Fish production in Rwanda climbed to 52,439 tonnes in 2025, up from 48,133 tonnes in 2024 — the fifth straight year of increase since 2020, when output stood at just 32,756 tonnes. That is a 60 percent rise in five years, and the government is not done. Under the fifth Strategic Plan for Agriculture Transformation (PSTA 5), Rwanda has set a target of 77,700 tonnes of fish per year by 2029 — and a bolder 106,000-tonne ambition for 2035.
So what is driving this momentum? And more importantly, is there a real business opportunity here for farmers, investors, and agri-entrepreneurs across Rwanda and the wider East African region?
The short answer is yes. Let us walk through why.
The Demand Gap: Rwanda's Fish Problem Is Also Its Biggest Opportunity
Tilapia at Kigali market — local demand outstrips supply in RwandaHere is something that surprises many people outside Rwanda: despite being a landlocked country surrounded by lakes and rivers, Rwanda still does not produce enough fish to meet its own demand.

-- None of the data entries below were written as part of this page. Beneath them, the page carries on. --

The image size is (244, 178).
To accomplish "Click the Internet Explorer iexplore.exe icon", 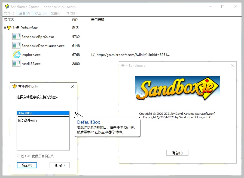I will point(16,55).
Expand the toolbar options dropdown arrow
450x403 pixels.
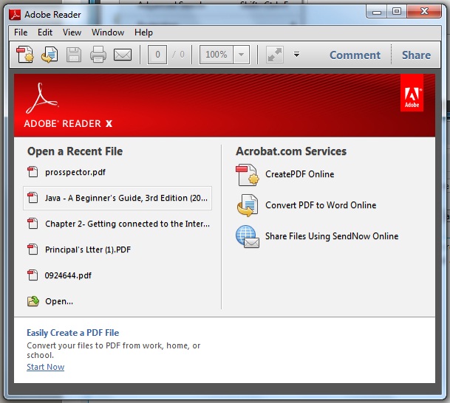pos(296,55)
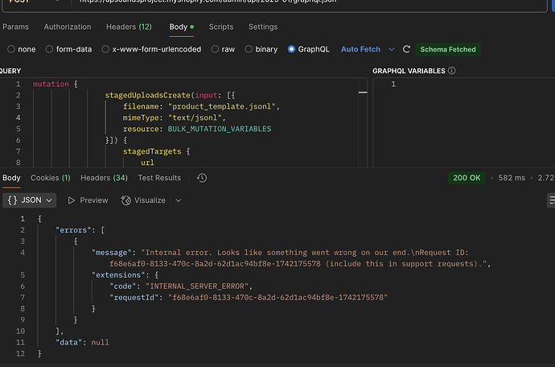Viewport: 555px width, 367px height.
Task: Click the 200 OK status badge
Action: (467, 178)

Per capita fish consumption rose from 2.62 kg per person per year in 2018 to 4 kg in 2023 — a 53 percent jump—yet supply has consistently lagged behind appetite.
That gap between what people want and what farmers can produce is not a problem to dread. It is a market signal. In business terms, it is an open door.

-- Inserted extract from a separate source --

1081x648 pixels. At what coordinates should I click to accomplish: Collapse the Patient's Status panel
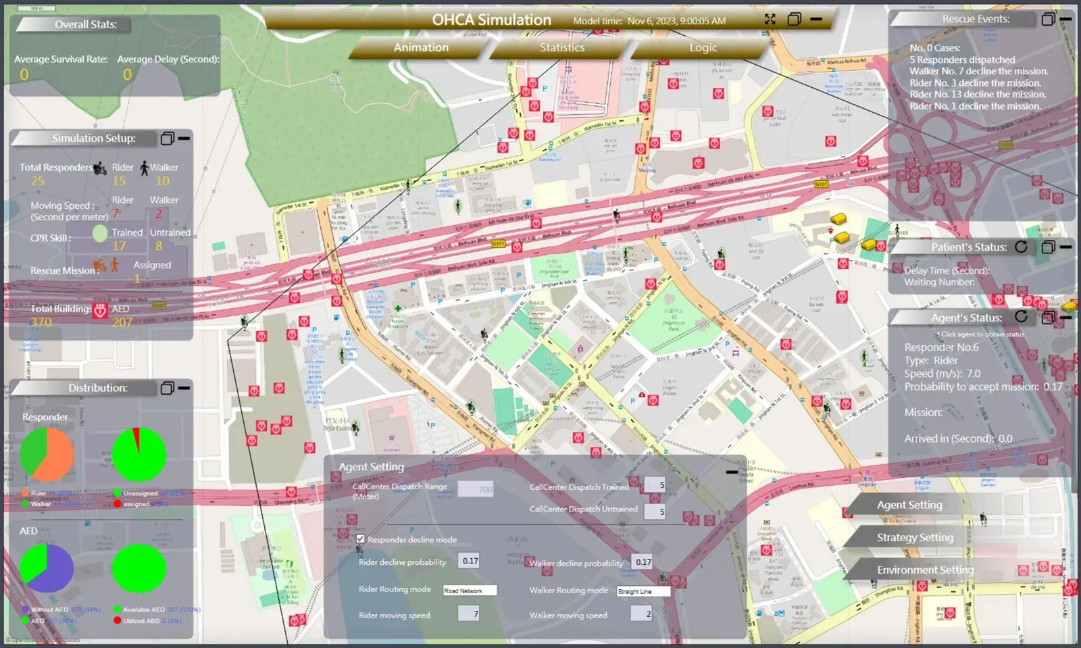(x=1065, y=247)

For farmers and investors, an undersupplied domestic market means fish will sell. It means prices hold firm. And it means anyone who enters fish farming with the right knowledge, the right species, and even a modest budget is entering a seller's market.
Check more on Rwanda Fish Production Up 9% in 2025. January 2026. africanagribusiness.com
This is not wishful thinking. It is what the data says. And it is precisely why the government has been working hard to make aquaculture easier and more attractive for private players — from streamlining licensing to building national hatcheries and training cooperatives at scale.
What Rwanda Is Actually Doing Right
Aquaculture capacity building in Rwanda — cooperative fish farmer training program
One of the things that separates Rwanda's aquaculture push from the kinds of agricultural initiatives that look great on paper but stall in practice is the systems approach the government has taken.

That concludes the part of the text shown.